Now, Benavides is in a situation the law was designed to prevent. She also lost her homestead exemption when she transferred the house to her daughters, and as a result, their tax bill rose even higher.
In the foreclosure suit, Balovich is arguing the lending company used deceptive trade practices and fraud to close on the loan.
Paul Halstead, Chief Compliance Officer for Ovation Services—the tax lending company bringing the lawsuit—characterizes it this way:
“The law requires us to discriminate against someone over 65,” he argues.
While they’re eligible for deferral, he says some elderly homeowners don’t want that. If their kids are eventually going to inherit their home, they might not want to saddle them with years of back taxes when they die.
But that wasn’t Benavides’ situation. And it turns out, she had other options.
In Texas, counties are required to offer repayment plans for homeowners struggling to pay their property taxes. Presidio County Tax Assessor Natalia Williams says they have even more accommodating plans for seniors, who can sign up to pay their taxes in installments without interest or penalties.
Over 20% of accounts in the county are delinquent on their 2018 property taxes, according to Williams.
“I try to tell people, you know, just make an effort to make some kind of a payment,” she says. “I know times are tough and it’s hard. But we, you know, try to work with you.”
But counties don’t advertise their services as widely as property tax lenders do. In Texas, the industry has been criticized for preying on some of the state’s most vulnerable residents. While foreclosure is rare, around 14,000 Texans take out these kinds of loans per year, according to data on the Office of Consumer Credit Commissioner’s website.
Halstead with Ovation Services argues that tax lending companies provide an important service. He says their plans offer more forgiveness and flexibility than counties can.
To clarify, Halstead says he doesn’t know whether Benavides was aware of all of her options when she signed over her property to take out the loan. Because Ovation — the company he’s with — didn’t actually initiate it. Another tax lender — Alamo Home Finance — did, and Ovation bought the loan from them.
“We discontinued our relationship with them when we learned about some business practices of theirs that we did not think were right for the consumer,” Halstead says.
As of early this year, Alamo is out of business. Halstead says knowing what they know now might change things with the foreclosure suit against Benavides.
“I can’t say that for certain right now. But we’re doing everything we can to work out a solution where we don’t do that,” Halstead says.
But as it stands, Benavides and her daughters will be in court with Ovation Services next year. Until then, she’s trying to stay open to all possible outcomes.

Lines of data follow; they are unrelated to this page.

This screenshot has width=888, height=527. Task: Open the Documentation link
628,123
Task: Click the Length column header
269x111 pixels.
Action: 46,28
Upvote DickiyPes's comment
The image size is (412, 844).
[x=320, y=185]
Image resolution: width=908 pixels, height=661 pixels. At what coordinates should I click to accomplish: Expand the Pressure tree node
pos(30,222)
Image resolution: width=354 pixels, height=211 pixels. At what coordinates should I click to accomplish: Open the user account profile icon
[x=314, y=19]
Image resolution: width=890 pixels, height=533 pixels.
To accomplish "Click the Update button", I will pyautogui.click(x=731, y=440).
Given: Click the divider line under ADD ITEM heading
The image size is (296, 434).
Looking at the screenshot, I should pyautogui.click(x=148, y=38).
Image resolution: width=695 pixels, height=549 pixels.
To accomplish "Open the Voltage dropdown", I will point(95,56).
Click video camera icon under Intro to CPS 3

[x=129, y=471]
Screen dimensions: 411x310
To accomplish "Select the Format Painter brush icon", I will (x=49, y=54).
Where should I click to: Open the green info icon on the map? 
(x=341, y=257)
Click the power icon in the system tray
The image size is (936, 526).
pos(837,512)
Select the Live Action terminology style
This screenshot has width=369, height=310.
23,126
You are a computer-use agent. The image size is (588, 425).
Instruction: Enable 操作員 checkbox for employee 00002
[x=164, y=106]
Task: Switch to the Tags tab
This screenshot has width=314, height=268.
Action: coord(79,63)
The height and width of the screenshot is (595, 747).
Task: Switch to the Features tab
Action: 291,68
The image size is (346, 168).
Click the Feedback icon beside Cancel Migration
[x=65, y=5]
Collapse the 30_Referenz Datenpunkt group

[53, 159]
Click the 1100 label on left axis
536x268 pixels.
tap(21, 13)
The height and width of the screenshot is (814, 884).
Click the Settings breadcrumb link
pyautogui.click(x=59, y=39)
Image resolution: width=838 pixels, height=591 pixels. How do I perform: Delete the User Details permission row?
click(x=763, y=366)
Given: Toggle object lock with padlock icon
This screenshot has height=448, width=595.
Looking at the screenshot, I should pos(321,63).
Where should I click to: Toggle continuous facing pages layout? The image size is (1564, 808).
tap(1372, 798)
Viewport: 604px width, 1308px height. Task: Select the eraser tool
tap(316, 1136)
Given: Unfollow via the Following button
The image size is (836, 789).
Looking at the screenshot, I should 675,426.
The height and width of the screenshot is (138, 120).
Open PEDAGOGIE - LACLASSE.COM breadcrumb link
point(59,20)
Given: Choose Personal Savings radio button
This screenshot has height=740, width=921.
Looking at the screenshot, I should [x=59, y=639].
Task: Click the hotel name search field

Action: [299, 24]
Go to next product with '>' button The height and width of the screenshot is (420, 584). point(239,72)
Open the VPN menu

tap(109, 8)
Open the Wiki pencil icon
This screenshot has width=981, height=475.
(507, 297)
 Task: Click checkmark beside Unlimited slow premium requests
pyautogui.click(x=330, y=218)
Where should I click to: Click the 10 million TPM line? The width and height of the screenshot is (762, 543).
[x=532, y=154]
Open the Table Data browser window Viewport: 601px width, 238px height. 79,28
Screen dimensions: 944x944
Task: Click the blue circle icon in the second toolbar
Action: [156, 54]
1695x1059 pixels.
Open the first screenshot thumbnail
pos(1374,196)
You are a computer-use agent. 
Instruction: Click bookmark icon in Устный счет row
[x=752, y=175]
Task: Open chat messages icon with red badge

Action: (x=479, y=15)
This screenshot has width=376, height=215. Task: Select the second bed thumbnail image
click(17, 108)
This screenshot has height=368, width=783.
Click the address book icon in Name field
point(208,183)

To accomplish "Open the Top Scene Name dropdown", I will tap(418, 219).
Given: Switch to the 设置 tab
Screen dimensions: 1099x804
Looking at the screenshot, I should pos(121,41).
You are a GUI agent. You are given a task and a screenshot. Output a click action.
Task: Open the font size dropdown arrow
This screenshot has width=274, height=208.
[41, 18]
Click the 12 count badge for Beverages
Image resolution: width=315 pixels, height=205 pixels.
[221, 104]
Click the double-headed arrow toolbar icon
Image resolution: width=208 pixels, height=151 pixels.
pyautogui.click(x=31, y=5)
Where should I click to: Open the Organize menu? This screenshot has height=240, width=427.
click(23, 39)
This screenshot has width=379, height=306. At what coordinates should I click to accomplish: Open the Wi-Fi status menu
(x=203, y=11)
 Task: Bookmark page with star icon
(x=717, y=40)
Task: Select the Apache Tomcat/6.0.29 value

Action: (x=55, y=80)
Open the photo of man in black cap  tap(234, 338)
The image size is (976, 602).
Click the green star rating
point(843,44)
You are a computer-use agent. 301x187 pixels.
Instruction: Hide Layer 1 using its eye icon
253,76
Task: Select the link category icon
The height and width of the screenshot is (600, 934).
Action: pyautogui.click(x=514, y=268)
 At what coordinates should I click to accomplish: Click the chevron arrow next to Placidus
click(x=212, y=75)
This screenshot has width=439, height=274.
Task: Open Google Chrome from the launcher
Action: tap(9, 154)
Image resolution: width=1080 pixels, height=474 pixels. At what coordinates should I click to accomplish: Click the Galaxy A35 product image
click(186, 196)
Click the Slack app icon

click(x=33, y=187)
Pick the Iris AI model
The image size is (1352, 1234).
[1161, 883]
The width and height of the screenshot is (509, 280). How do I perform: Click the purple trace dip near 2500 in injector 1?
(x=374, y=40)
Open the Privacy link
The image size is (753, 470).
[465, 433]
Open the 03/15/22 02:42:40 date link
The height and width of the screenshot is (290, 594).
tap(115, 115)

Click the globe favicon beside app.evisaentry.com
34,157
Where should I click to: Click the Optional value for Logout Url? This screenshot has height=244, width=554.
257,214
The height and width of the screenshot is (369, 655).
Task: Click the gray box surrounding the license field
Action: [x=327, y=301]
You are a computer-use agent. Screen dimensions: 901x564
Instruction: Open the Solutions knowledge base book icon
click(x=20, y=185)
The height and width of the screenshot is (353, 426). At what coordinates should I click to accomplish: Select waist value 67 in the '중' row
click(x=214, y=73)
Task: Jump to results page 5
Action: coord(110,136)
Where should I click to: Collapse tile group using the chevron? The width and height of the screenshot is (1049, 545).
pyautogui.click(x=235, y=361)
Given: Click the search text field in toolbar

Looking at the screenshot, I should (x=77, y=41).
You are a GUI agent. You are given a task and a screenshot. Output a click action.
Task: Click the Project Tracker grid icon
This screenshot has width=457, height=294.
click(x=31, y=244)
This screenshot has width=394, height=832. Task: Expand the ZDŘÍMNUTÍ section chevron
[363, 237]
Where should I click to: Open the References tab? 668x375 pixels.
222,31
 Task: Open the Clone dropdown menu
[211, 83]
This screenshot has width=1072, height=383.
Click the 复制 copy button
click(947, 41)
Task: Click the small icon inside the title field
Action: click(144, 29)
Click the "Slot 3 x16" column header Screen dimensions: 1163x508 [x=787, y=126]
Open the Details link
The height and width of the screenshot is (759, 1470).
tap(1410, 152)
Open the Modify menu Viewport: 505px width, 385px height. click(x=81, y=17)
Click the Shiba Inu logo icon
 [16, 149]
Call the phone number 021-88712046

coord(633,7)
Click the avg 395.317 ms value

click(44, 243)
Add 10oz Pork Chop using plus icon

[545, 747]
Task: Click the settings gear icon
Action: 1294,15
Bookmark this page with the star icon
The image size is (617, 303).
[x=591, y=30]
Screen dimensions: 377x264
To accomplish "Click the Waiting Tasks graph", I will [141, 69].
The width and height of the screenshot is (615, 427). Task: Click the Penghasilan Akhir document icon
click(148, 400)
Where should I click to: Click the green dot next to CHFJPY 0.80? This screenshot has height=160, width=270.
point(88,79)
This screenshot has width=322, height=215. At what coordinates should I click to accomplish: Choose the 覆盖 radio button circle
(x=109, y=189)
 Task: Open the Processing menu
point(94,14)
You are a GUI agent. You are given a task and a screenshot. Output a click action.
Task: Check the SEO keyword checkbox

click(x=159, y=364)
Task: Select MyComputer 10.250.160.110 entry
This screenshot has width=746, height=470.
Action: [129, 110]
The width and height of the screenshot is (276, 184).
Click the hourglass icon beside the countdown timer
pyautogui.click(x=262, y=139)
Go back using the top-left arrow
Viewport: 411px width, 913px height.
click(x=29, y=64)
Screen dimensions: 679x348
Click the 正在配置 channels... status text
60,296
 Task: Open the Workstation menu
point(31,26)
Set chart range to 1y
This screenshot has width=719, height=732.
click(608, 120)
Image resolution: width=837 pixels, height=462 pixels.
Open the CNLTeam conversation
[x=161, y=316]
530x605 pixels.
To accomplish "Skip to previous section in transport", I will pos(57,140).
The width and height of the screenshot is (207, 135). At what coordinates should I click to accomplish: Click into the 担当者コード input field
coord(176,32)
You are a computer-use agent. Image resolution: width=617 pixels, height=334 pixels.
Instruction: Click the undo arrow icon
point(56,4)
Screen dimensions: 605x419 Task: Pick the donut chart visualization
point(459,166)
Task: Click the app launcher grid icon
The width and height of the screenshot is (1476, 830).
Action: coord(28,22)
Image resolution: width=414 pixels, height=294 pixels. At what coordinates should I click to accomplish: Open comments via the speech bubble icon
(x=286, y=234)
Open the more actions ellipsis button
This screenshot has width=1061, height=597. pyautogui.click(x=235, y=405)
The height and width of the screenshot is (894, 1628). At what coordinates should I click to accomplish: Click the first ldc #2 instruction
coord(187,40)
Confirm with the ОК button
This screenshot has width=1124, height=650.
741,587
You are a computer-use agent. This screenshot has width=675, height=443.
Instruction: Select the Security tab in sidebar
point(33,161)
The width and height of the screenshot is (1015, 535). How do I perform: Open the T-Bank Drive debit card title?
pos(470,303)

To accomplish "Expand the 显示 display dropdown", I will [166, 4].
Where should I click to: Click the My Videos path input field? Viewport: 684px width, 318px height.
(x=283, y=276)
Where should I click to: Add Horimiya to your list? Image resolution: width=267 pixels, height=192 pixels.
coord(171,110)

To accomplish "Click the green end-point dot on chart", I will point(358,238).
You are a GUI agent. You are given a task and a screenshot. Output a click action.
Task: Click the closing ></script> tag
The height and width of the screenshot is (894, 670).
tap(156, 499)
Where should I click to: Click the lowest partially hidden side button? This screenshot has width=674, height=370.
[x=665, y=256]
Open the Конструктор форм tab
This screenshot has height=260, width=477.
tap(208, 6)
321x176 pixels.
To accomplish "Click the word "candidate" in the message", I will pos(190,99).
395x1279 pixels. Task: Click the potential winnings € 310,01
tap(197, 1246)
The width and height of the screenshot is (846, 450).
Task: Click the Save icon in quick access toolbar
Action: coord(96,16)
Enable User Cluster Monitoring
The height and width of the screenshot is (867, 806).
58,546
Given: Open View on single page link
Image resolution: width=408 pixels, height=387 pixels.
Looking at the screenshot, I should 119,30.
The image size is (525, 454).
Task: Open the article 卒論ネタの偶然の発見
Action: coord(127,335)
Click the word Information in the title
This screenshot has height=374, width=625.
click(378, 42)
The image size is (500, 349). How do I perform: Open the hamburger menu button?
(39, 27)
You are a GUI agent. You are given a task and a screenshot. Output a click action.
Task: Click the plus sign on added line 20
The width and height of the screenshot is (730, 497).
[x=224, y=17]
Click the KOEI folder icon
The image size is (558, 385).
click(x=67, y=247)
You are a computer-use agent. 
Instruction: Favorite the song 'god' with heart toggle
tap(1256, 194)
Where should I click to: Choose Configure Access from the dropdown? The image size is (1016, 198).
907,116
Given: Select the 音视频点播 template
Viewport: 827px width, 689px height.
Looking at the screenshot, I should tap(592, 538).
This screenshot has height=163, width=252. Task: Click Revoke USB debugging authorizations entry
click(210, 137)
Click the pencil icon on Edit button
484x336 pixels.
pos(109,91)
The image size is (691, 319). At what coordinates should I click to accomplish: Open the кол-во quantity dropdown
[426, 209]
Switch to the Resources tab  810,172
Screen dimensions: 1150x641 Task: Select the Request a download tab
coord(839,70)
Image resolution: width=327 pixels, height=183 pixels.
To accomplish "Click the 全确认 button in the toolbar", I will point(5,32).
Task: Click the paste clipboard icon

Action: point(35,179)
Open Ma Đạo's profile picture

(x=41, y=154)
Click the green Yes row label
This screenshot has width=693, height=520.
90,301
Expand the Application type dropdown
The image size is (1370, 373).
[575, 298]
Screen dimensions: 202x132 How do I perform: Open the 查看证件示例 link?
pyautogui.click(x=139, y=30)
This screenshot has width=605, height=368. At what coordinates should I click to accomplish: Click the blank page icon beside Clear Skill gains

“I’m in God’s hands,” she says. “And, you know, I talk to him and I tell him, ‘if it’s your will that I get this house back, okay, fine, give me a sign. If it’s your will that I’m going to lose it, okay fine. Just give me time to see what I can do.'”
She’s trying to look for other housing options just in case, but she’s not having a lot of luck. Marfa’s housing market is much more expensive than it was when she first bought the house — for $18,500.